WRITTEN REQUEST A ▸
Write out the portion of the beam vibration text that opens with the words containing "Function BeamType1_ModalAngFrequency determines" and closes with "during modal analysis.".
WRITTEN REQUEST B ▸
Answer the following questions using the beam vibration text.
(i) What does the function BeamType1_ModalAngFrequency determine?
(ii) What quantity does the symbol m denote?
(iii) What quantity does the symbol Sa denote?

Function BeamType1_ModalAngFrequency determines angular frequency of a simple beam during free vibration. You can use this routine in your applications and reports during modal analysis.

General equations for angular frequency:

\[f_i = i^2 \pi^2 \sqrt{\frac{E \cdot I}{m \cdot L^4}} \]

Common information

Arguments, variables

w — intensity of the unirformly distributed load;
a — distance between start point of the load and support A;
b — distance between end of the load and support B;
L — beam length;
Ra — reaction (force) at support A;
Rb — reaction (force) at support B;
x — coordinate of analyzed section (distance between support A and section with force);
M — bending moment;
V — shear force;
E — modulus of elasticity;
I — moment of inertia (cross-sectional characteristic for bending);
D — deflection;
S — slope;
Sa — slope at support A;
Sb — slope at support B;
m — uniformly distributed mass (mass per unit length) of the beam.

Target position records:
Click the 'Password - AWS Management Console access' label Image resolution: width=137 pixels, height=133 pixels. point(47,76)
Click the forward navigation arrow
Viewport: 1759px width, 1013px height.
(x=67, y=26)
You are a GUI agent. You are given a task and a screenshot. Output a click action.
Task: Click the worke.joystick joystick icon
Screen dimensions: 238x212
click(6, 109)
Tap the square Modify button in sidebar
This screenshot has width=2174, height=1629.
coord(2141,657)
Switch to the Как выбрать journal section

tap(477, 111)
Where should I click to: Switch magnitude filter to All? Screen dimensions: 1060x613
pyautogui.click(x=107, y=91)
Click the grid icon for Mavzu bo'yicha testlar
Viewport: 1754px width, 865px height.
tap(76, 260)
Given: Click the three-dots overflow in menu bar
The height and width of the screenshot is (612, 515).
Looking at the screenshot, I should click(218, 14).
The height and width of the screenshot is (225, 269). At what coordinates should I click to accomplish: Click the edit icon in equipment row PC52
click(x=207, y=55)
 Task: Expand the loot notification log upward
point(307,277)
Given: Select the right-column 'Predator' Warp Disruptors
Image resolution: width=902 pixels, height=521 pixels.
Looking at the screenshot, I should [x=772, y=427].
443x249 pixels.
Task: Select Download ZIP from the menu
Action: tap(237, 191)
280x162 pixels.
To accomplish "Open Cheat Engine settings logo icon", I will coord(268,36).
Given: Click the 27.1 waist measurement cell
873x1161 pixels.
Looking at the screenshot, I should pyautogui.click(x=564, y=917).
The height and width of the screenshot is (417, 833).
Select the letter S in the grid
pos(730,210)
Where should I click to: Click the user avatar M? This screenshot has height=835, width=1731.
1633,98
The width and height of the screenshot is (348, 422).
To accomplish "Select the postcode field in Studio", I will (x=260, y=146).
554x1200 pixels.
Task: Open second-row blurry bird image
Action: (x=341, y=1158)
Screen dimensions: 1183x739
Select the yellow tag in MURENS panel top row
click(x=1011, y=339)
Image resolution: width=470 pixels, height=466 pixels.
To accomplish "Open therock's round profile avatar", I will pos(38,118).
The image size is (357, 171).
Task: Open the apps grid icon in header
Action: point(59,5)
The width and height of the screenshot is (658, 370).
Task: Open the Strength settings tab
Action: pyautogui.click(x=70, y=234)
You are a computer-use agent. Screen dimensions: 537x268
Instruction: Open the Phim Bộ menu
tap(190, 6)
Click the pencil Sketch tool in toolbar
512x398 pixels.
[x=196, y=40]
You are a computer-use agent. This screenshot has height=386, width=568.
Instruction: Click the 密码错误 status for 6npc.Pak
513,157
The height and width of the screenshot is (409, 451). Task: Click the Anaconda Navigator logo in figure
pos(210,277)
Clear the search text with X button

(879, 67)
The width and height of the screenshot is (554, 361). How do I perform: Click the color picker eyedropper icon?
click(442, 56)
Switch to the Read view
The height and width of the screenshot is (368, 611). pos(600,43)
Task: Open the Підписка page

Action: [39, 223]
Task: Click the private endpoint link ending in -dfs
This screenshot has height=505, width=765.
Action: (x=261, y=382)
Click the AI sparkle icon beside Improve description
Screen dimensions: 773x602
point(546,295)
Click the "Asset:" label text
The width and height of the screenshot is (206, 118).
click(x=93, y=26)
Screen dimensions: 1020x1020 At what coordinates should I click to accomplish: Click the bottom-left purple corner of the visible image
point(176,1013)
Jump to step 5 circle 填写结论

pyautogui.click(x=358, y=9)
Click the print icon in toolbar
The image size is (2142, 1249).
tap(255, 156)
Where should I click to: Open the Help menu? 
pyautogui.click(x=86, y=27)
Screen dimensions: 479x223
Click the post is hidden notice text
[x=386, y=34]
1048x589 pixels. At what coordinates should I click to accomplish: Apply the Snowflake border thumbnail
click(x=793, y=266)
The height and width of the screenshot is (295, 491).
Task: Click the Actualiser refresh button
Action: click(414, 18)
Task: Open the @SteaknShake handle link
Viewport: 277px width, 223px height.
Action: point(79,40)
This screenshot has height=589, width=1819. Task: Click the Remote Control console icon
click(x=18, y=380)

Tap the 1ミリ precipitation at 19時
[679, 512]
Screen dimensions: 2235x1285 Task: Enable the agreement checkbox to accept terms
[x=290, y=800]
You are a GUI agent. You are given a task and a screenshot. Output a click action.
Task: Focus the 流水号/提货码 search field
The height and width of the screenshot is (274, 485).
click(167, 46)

TASK RESULT A ▸
Function BeamType1_ModalAngFrequency determines angular frequency of a simple beam during free vibration. You can use this routine in your applications and reports during modal analysis.

TASK RESULT B ▸
(i) The angular frequency of a simple beam during free vibration.
(ii) The uniformly distributed mass (mass per unit length) of the beam.
(iii) The slope at support A.